Copy exactly the lines that run from the line containing "Image resolution: width=786" to the end of the material below, both ends included.

- - -

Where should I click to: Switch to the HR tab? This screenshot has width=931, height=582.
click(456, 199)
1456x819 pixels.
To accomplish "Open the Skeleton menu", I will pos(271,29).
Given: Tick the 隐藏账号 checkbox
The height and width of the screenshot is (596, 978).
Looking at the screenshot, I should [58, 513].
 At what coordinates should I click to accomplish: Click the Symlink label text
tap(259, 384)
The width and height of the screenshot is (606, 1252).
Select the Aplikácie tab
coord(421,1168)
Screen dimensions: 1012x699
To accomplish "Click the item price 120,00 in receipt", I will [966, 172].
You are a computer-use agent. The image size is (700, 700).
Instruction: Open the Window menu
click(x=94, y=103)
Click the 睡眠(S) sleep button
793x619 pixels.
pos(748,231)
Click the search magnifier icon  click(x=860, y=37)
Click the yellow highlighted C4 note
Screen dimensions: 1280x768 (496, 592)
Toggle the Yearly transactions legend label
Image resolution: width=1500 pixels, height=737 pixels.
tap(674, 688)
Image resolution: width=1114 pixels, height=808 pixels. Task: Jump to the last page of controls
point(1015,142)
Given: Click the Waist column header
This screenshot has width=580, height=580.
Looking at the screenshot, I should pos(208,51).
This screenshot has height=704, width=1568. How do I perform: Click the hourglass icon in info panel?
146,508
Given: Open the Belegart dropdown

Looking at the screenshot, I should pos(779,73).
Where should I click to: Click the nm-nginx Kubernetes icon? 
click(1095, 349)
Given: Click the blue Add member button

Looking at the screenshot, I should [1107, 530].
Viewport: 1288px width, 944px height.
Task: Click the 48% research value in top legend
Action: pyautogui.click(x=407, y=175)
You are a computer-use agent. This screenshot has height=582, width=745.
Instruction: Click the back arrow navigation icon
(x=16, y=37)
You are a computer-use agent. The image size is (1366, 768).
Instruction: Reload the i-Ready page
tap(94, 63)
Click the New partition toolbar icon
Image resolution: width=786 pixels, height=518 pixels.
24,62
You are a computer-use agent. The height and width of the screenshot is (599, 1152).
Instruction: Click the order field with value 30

- - -

▶ _EXERCISE RESULT_
Image resolution: width=786 pixels, height=518 pixels.
24,62
You are a computer-use agent. The height and width of the screenshot is (599, 1152).
Instruction: Click the order field with value 30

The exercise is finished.